I'm not used to my being a "self-proclaimed minimalist" being critiqued since 1.) I live in the Midwest where NO ONE is actually a minimalist and 2.) I'm fairly sure my mom, sister & friends Tiffany & Reb are the only ones who read my random thoughts about minimalism and they're supportive regardless.

So a little criticism can't hurt? It can only push me into achieving greater levels of minimalism and thus complete zenlike personhood, right? Exactly! (enter evil, foreshadowing laughter...)

This evening, I had plans to get together with a few friends for drinks. I decided, "Yes! I am going to go WAY minimalist & not even TAKE my purse! It's pockets all the way for me people! I'm shedding this lug of a purse and taking only that which I truly need! Plus we're under a tornado watch due to the currently raging thunderstorm, so I don't want to be carrying lots of stuff." (This is also a good idea for me since in the last six months while out with friends, I have almost lost my purse once, almost lost my jacket twice, and truly lost a credit card once.) Less is OBVIOUSLY better.

Off I go! Armed only with my (replacement) credit card, driver's license, cell phone, some cash, & a single car key, I make my way downtown. I couldn't be more of a minimalist unless I became a nudist! WINNING!!!

I parked, turned to pick up my cell phone from the cupholder and, oops, dropped my single car key in that crevice next to the seat where it quickly became lodged in the seat-adjustment channel. Not good. My fingertips can gently brush the key, but there's no budging it. Ten minutes later, I contorted myself into the next Cirque du Soleil show trying to reach the key from all angles then thought, "If I hadn't pulled this key from the ring with the others, retrieving this wouldn't be wasting my time."

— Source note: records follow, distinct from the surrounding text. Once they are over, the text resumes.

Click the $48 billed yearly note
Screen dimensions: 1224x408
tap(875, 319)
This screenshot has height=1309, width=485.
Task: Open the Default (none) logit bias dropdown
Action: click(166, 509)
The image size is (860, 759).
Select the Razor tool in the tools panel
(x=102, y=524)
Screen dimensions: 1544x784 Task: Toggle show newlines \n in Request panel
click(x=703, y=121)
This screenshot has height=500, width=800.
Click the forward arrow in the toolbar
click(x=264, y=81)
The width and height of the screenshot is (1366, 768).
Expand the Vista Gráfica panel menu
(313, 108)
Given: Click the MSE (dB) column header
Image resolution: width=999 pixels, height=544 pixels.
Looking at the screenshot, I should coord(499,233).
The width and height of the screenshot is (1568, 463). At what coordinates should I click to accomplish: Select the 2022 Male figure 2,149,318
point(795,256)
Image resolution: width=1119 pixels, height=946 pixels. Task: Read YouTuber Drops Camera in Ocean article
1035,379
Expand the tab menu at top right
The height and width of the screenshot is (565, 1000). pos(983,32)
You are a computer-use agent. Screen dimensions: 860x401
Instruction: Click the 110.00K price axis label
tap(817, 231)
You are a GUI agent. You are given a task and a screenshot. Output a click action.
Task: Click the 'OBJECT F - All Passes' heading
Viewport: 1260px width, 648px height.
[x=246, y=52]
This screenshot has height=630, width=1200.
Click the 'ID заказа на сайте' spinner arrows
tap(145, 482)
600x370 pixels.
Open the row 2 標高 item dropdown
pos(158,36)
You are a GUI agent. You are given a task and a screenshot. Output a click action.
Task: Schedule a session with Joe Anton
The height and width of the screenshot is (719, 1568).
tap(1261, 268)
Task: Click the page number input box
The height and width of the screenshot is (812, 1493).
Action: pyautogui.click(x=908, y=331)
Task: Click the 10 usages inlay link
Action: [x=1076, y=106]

If only I had a pen...wait, that's in my purse. Hmm, if only I had a nail file & some gum...wait, both in my purse. Dang it, I'm very frustrated, & I need my chapstick!!! Also in my purse. Drat you, minimalist peer pressure!

At that point it was definitely raining, and my friends came to help me out. They quickly joined my Cirque du Soleil contortions, and after another five minutes, a friend with very small hands was able to retrieve the key.

My reaction- I don't like being unprepared and tonight, despite my minimalist WIN, I felt extremely unprepared. It's possible that my purse wouldn't have had the right tools to fish out that key, but at least I would have had more options to try. Good thing I have awesome friends!

I might not actually be a strict minimalist, but at least I usually have the tools I need to be prepared for certain worst-case scenarios. I might be a "preparative minimalist." And after all that time wasting, Cirque du Soleil-ing, and general frustration, a gin & tonic with friends never tasted so good :)

2 comments:

  1. This is a great read, Kristen! Now you know to avoid losing the key in the void beside your seat, you got a good workout, and evidence of how great your friends truly are. I'd say keep fighting the good minimalist fight!

    Jeff

    ReplyDelete
  2. Thanks for the shout-out. I do read your blog! :) And I like that you are one of the sole Midwestern minimalists!